We appreciate the focus on survey methodology in the Journal of Graduate Medical Education (JGME) editorial by Phillips and Artino,1 and agree that researchers and journal editors should strive to publish high-quality survey research. The validity of research surveys can vary, and researchers should be aware of certain precepts, such as wording and sample size, that will improve the design of their survey-based research. We would like to bring the Council of Academic Family Medicine Educational Research Alliance (CERA) survey methodology to the attention of JGME readers, as a resource for educational research in family medicine and as a potential model for survey research in other specialties.2
Many medical education researchers distribute surveys to specific groups, such as program directors, inundating them with requests. The resulting “survey fatigue” contributes to low response rates, as mentioned in Phillips' and Artino's editorial.1 In addition, survey creators often have limited research experience, and fail to use standardized questions or conduct cognitive interviews or pilot tests, which may reduce survey validity. The CERA program was developed and is supported by the Council of Academic Family Medicine to improve the quality of educational survey research.3
Prospective researchers may apply to be part of an annual or biannual survey. Applications undergo a standardized peer-review process addressing the importance of the topic to family medicine and the appropriateness of survey methodology to answer the research question. CERA leaders assign an experienced research mentor to each accepted application to help the team clarify their research question and refine survey questions.

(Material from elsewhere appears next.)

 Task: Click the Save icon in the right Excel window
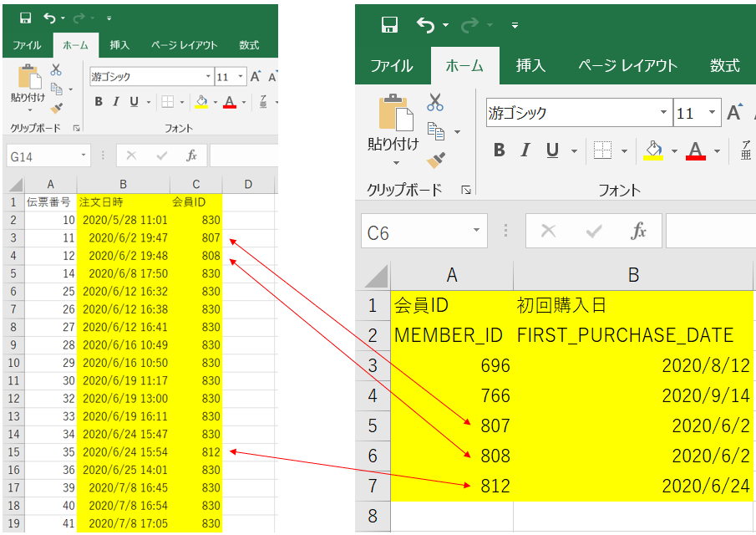[x=389, y=25]
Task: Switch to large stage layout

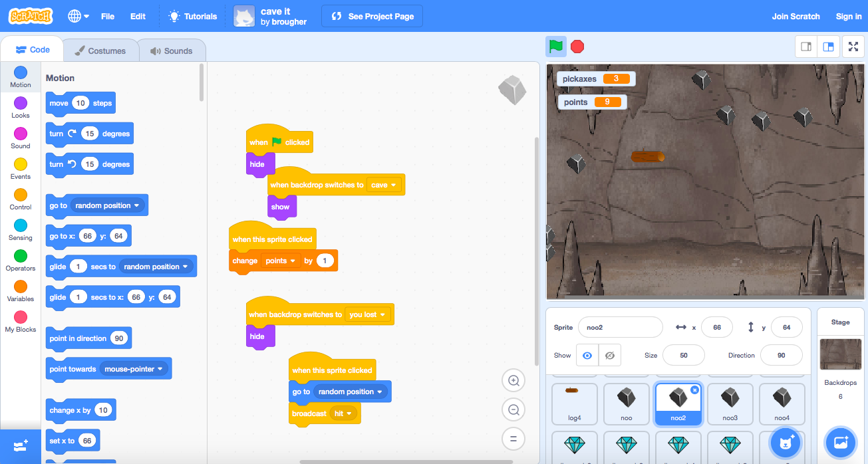Action: click(x=829, y=47)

Survey questions are then pilot tested, and the final omnibus survey (usually including topics from 3 to 5 research groups as well as standard demographic questions) is distributed to target groups on a set schedule. Through CERA, researchers currently conduct surveys of family medicine residency directors, clerkship directors, department chairs, and other members of academic family medicine programs. Representatives of each target group are members of the CERA Steering Committee, and work with their organizations to increase the response rate of each survey, which generally is above 50%.4
The CERA Steering Committee will continue to explore ways to improve the quality of educational survey research, including holding sessions at conferences and faculty development for mentors. We appreciate the editorial authors' focus on this important issue.